Healthcare News & Insights

Improving elderly patients’ outcomes from hospital stays

Elderly patients often have a difficult time when they’re admitted to the hospital. Even those who initially only have a minor problem are more prone to experiencing a steep decline in health, and that can set the stage for all sorts of issues contributing to their eventual readmission – or death. 

An article in NPRGettyImages-120672248 (taken from Kaiser Health News) discusses many of the risks older patients face in the hospital.

Seniors 65 and older typically have a harder time bouncing back after a hospital stay than younger patients for several reasons. They’re more susceptible to contracting infections while hospitalized, and they’re also at high risk of serious injury from falls.

Even if elderly patients don’t suffer physical consequences from a hospital stay, their mental health can deteriorate rapidly.

Late-night vital sign checks and noisy hospital equipment often contributes to sleep disturbances. A lack of rest makes seniors more likely to develop delirium or a similar condition known as “sundowning,” where older patients start wandering the halls and behaving erratically during the late evening and early morning hours.

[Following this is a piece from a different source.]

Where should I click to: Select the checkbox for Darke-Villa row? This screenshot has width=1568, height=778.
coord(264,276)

Both physical and mental impairments can be exacerbated during a hospital stay, and they have a significant impact on older people’s decision-making skills and their ability to function independently once they leave the hospital.

Units for seniors

While hospitals haven’t traditionally focused on the needs of senior patients, some have gone out of their way to create an environment specifically for the elderly. The NPR article gives San Francisco General Hospital’s Acute Care for Elders ward as an example.

Opened in 2007, the unit was designed with the needs of older patients in mind. Staff members are trained in geriatrics, and their goal is to focus on the best ways to help patients live independently once they leave the hospital.

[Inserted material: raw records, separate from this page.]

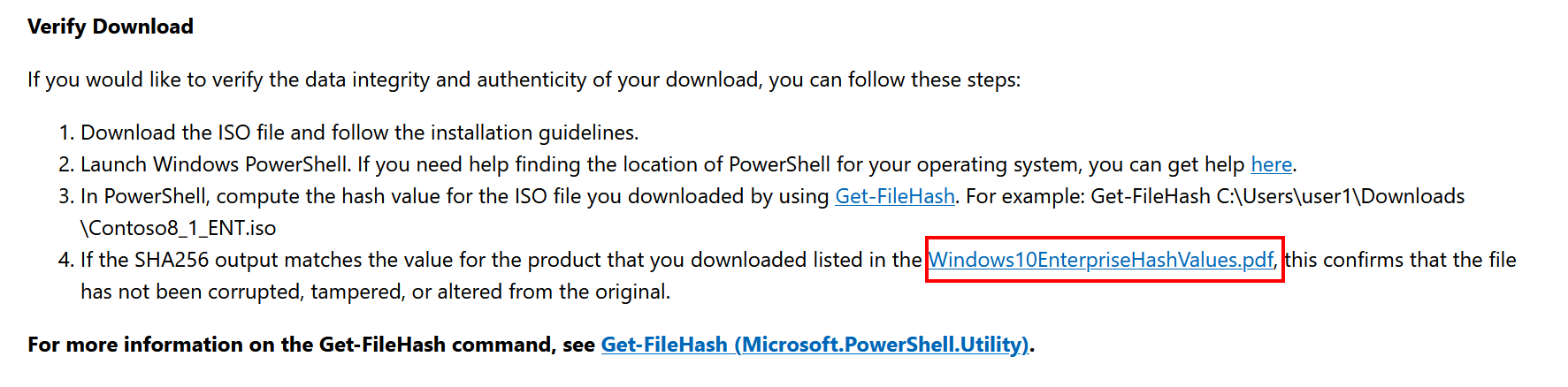
Task: Open the "here" PowerShell help link
Action: tap(1271, 165)
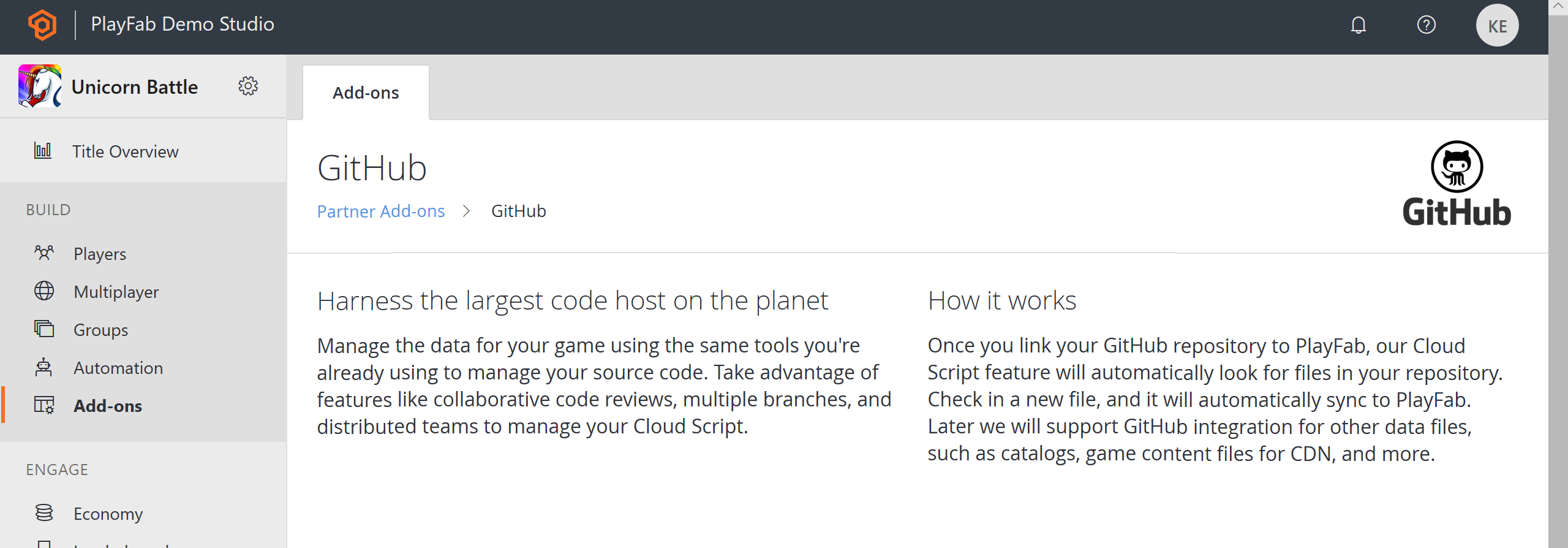Open title settings gear icon
The image size is (1568, 548).
coord(248,86)
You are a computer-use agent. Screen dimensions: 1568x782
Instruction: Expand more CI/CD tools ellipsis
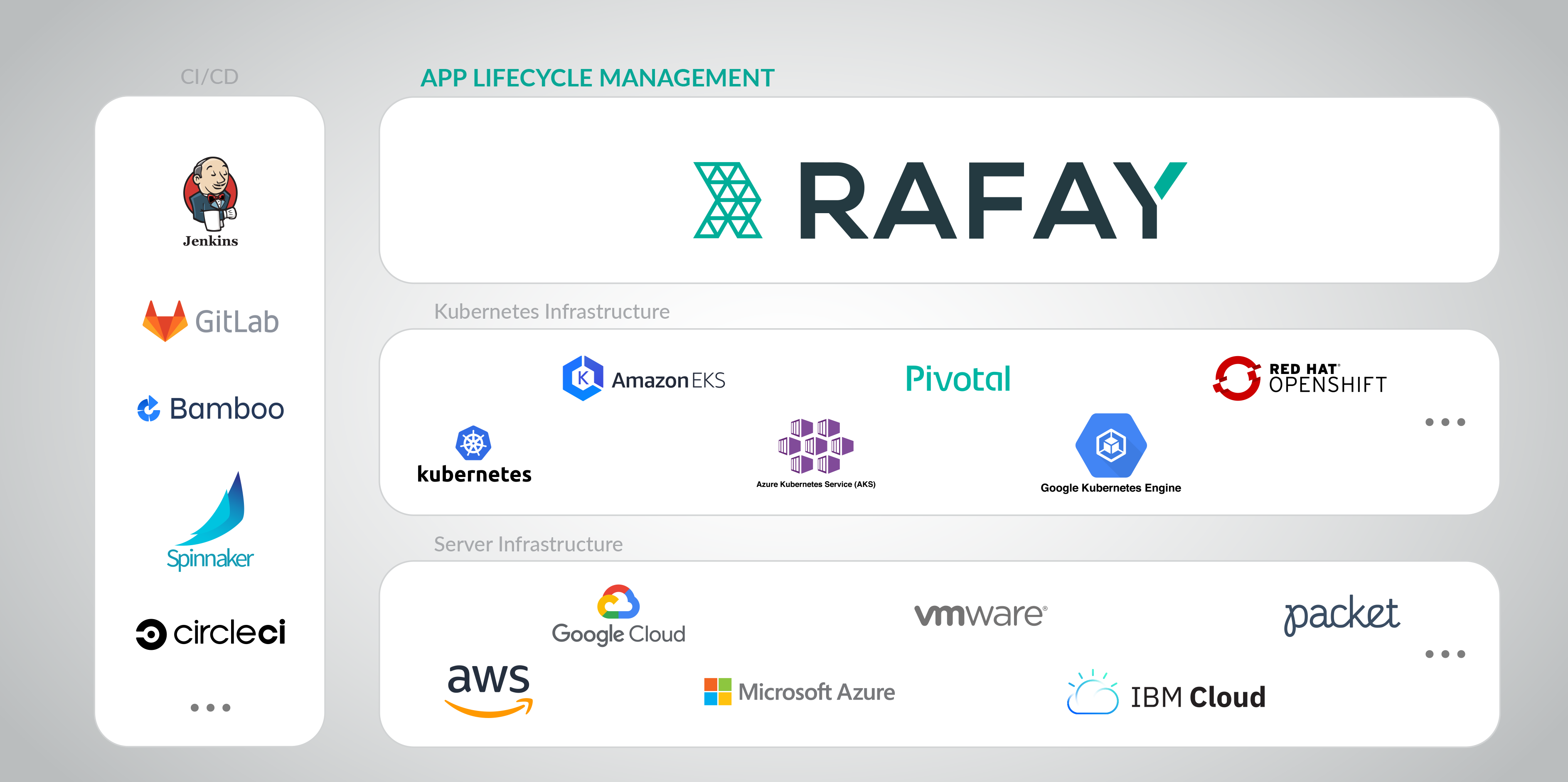[210, 708]
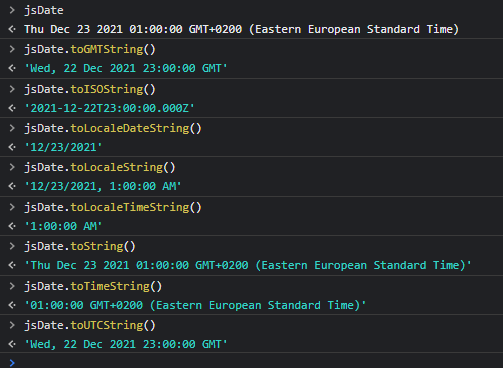Click the chevron before jsDate.toTimeString()

[x=12, y=286]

Patients in the Acute Care for Elders ward receive memory tests to check for any signs of dementia or delirium. They’re also evaluated on how well they can walk and care for themselves, and they’re encouraged to do both throughout their stay.

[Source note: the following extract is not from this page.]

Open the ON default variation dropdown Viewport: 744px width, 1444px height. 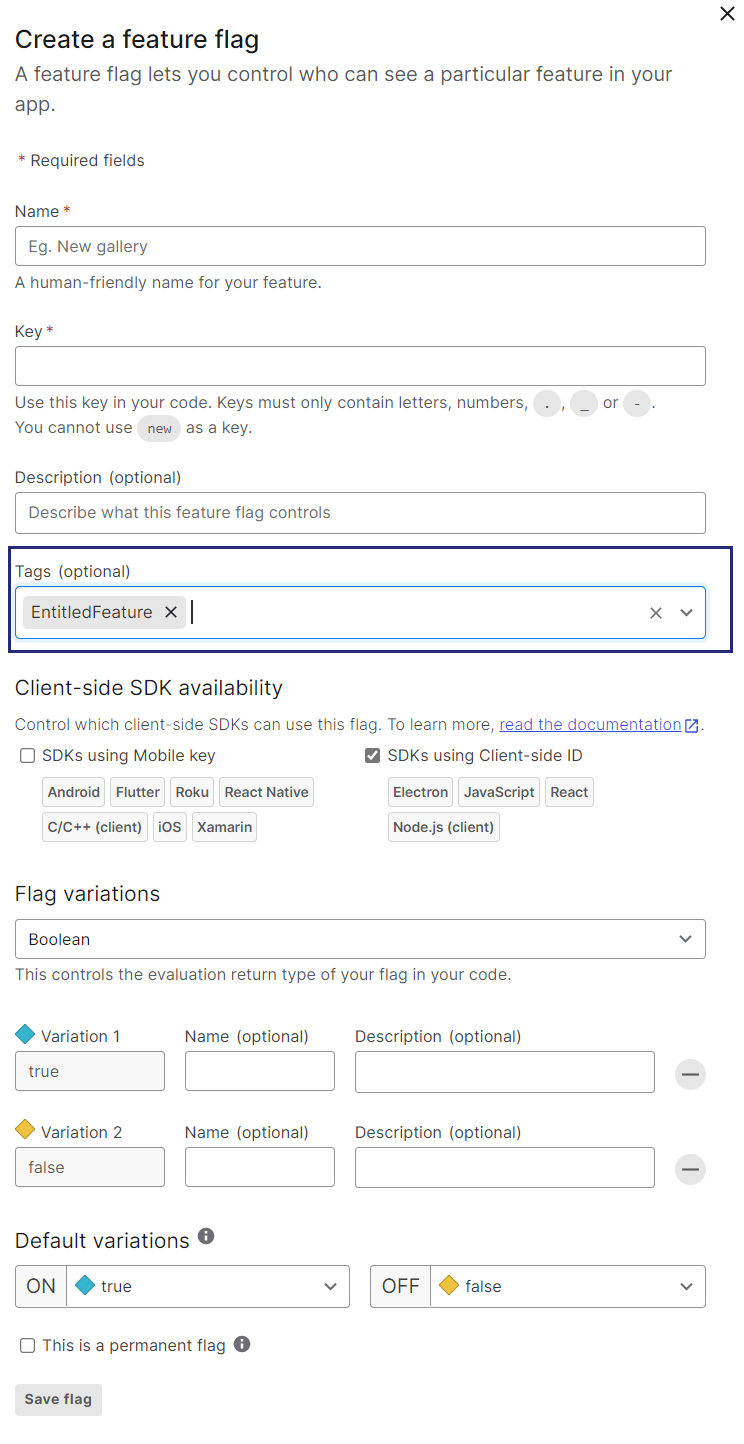[x=208, y=1286]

Rather than keep patients bedridden, staffers get them up and out of bed on a regular basis, including for meals in a communal dining area with other patients, so they can maintain a sense of independence and normalcy.

There are only around 200 of these units in hospitals across the country right now. But as more focus is being placed on the quality of care given to Medicare patients, most of whom are elderly, this number may increase.

Focus on elder care

Research (including a study in Health Affairs) shows that hospital units designed specifically for elderly people reduce the occurrence of complications and disabilities caused by hospital stays. They also reduce patients’ length of stay, and they lower the chance that a patient will be placed in a nursing home shortly after discharge.

Not every hospital has the resources at its disposal to create a special ward just for elderly patients. But all hospitals can make more of an effort to evaluate older patients for signs of delirium or dementia, prevent falls and reduce nighttime disturbances, all of which can make a big difference in their recovery.